▶ Task to carry out: Reproduce the lines of every item below verbatim, leaving the pictures out of your answer.

[Records for locating displayed items]
# # # # #

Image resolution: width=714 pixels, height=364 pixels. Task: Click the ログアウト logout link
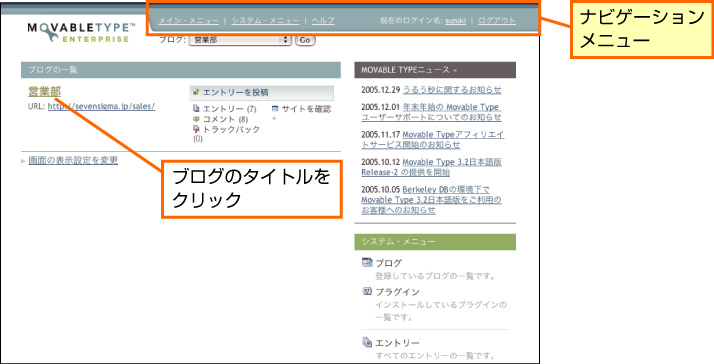(497, 21)
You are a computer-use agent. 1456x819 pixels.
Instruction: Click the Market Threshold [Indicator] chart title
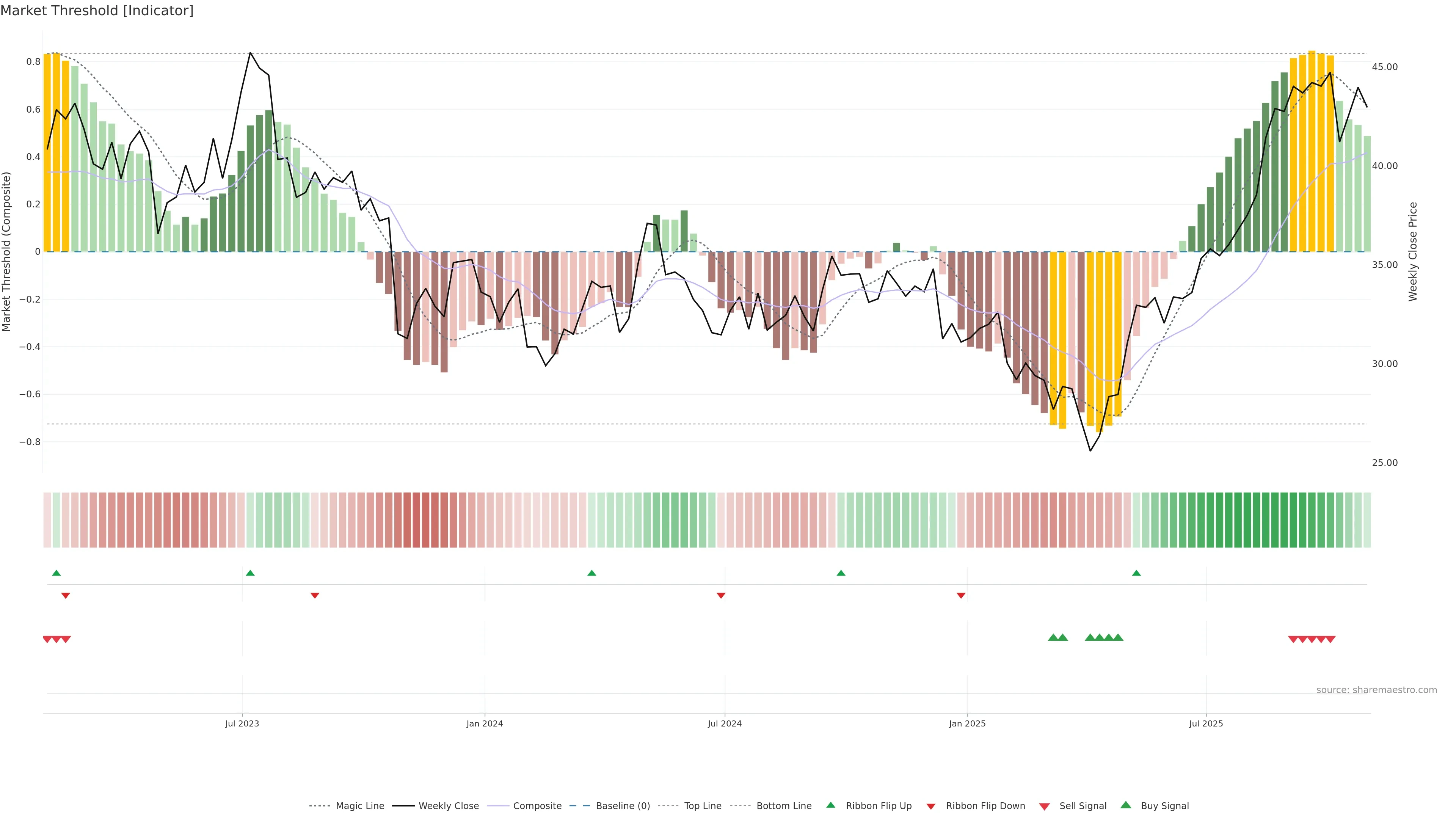tap(97, 11)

# # # # #

▶ Exercise solution:
Image resolution: width=714 pixels, height=364 pixels. Task: Click the ログアウト logout link
(497, 21)
You are a computer-use agent. 1456x819 pixels.
Instruction: Click the Market Threshold [Indicator] chart title
tap(97, 11)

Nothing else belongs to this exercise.